Doctors theorized that the trauma and leakage occurred because of a preexisting defect in the woman's skull, not the swab itself. Though another case of cerebrospinal fluid leak reportedly occurred in a man who did not have a preexisting condition, doctors said it was the first known case of its kind. Either way, it is an extremely uncommon injury and most people should not be concerned about undergoing a nasal swab for COVID-19 diagnosis.
Since nasal swabs have become commonplace for COVID-19 testing, the fears around them have also grown, resulting in certain incidents becoming exaggerated and distorted as a result. One particular incident involving a woman in Iowa back in 2020 generated headlines and questions from our readers, with claims that undergoing a swab resulted in a “leak” from the woman's brain through her nose.
This so-called “leak” was a result of a very rare preexisting condition, and not because the swab was able to actually pierce the brain. The Mirror claimed in October 2020 that a COVID test caused the woman’s brain to “leak.”

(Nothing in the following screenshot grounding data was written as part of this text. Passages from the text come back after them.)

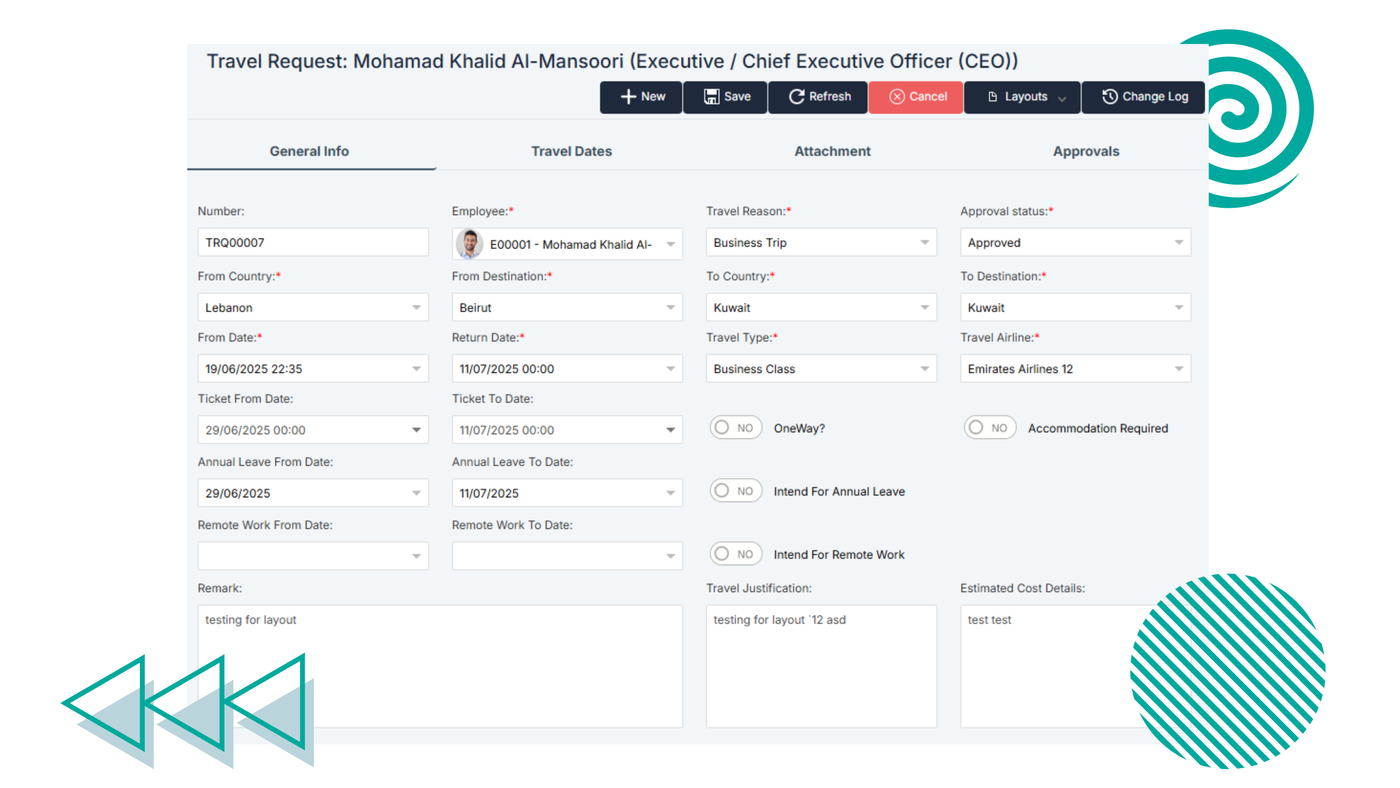The width and height of the screenshot is (1400, 788).
Task: Click the X circle Cancel icon
Action: 896,97
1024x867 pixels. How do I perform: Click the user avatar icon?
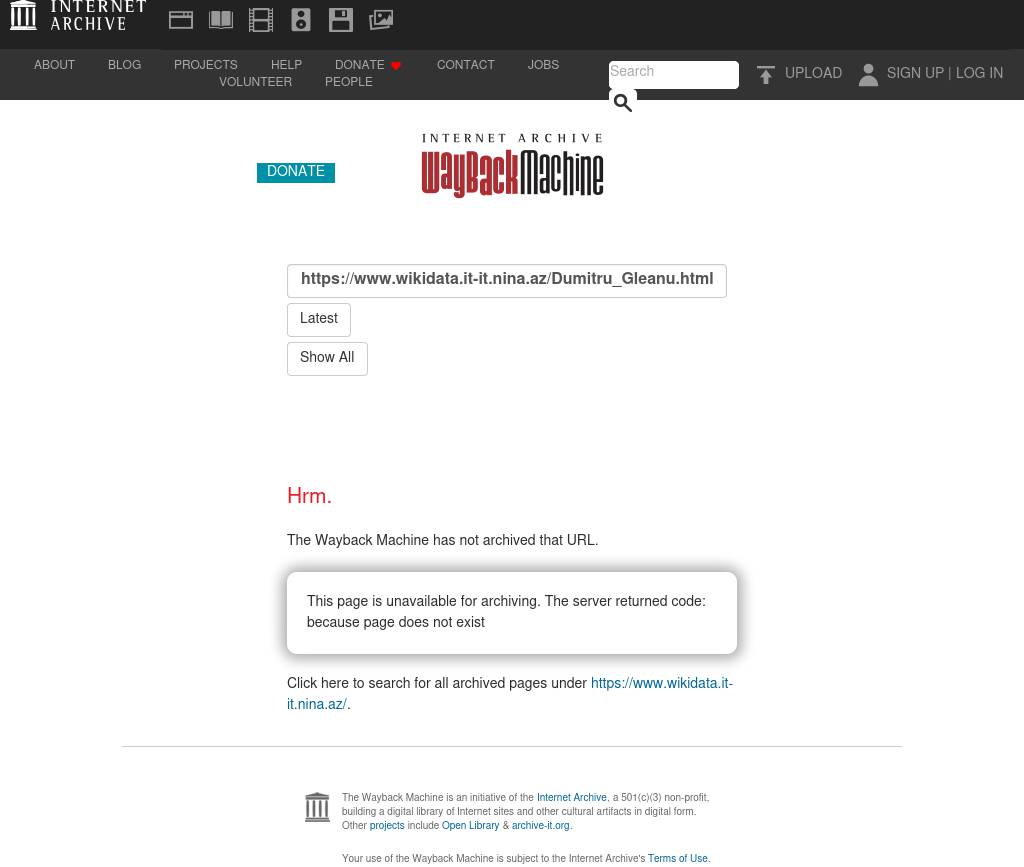click(868, 75)
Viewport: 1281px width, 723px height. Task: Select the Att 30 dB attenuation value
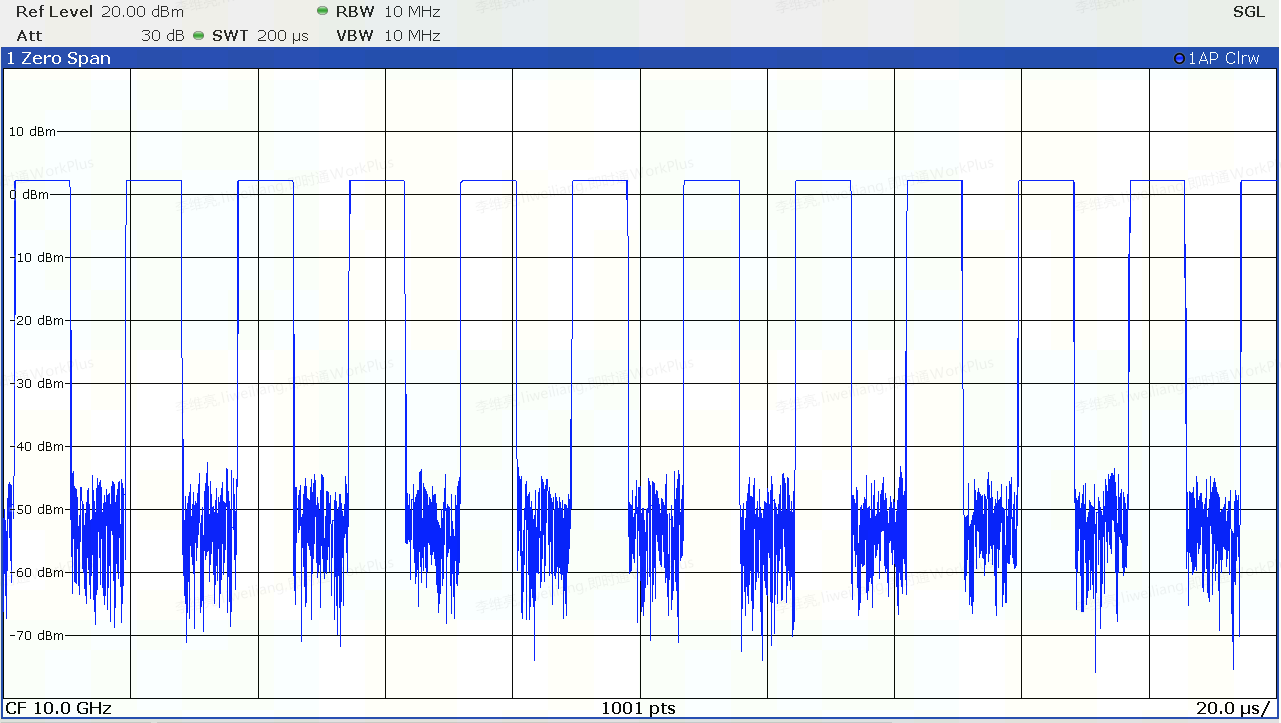162,36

That particular case was reported in the medical journal JAMA Otolaryngol Head & Neck Surgery, in October 2020. After a woman swabbed herself for COVID-19 before undertaking a hernia operation, fluid began leaking from her nose, she developed a headache and started vomiting. The report identified the fluid as cerebrospinal fluid, which is the protective lining around the brain and spine.

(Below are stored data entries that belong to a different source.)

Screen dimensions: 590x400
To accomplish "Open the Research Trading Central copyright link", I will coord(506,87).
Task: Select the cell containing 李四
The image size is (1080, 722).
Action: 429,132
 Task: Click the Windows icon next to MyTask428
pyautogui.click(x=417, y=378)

The report concluded that they had never encountered a case like this before, and the leak was not caused by the swab itself, but by the woman’s preexisting condition, which was a skull base defect:
To our knowledge, this is the first report of an iatrogenic CSF leak after a nasal swab for COVID-19. Of prior reported iatrogenic CSF leaks from intranasal procedures, surgical trauma at the cribriform plate is the culprit in CSF leaks 8% to 58% of the time.3 Idiopathic intracranial hypertension is a risk factor for meningocele formation,4 and this patient had an undiagnosed skull base defect at the fovea ethmoidalis that was present on imaging dating back to 2017. We therefore theorize that the swab itself did not result in a violation of the bony skull base, but rather the invasive test caused trauma to the patient’s preexisting encephalocele. [Emphasis added]
Another similar case was reported in a September 2021 report in JAMA. In that instance, the COVID-19 swab resulted in an extremely rare cerebrospinal fluid (CSF) leak caused by the test. The report concluded:
Complications after nasal swab testing can be expected during the COVID-19 pandemic owing to an increase in nasal swab testing. Every instance of unilateral clear water rhinorrhea that appears after transnasal testing must be considered a potential CSF leak. To our knowledge this is the first case report presenting CSF fistula following the nasal swab testing in a healthy man with no preexisting skull base condition. [Emphasis added]
A LiveScience report added important context highlighting how rare such a case was: “... only a handful of CSF leak cases linked with COVID-19 tests have been reported worldwide since the pandemic began, out of the hundreds of millions of COVID-19 tests conducted.”
According to a report in The Conversation, which was also published on this website, the woman’s skull defect was very rare, and “one in 10,000 babies are born with a defect like this, but the rate at which it occurs in adults is unknown.” Carl Philpott, Professor of Rhinology and Olfactology, University of East Anglia, advised in the article:
It is extremely unlikely for any person who doesn’t have this pre-existing weakness in the nose to cause any damage with a swab. However, a good tip when swabbing the nose is to remember that the inside of the nose travels back, towards the back of the head, and not up. So any swabbing of the nose should involve pointing the swab towards the back of the head in the same direction as you would point the swab towards your tonsil when you swab your mouth – which is part of the same test.
Given that the woman’s and even the man’s conditions are both very rare, and the first of such incidences recorded, we rate this claim as a “Mixture.”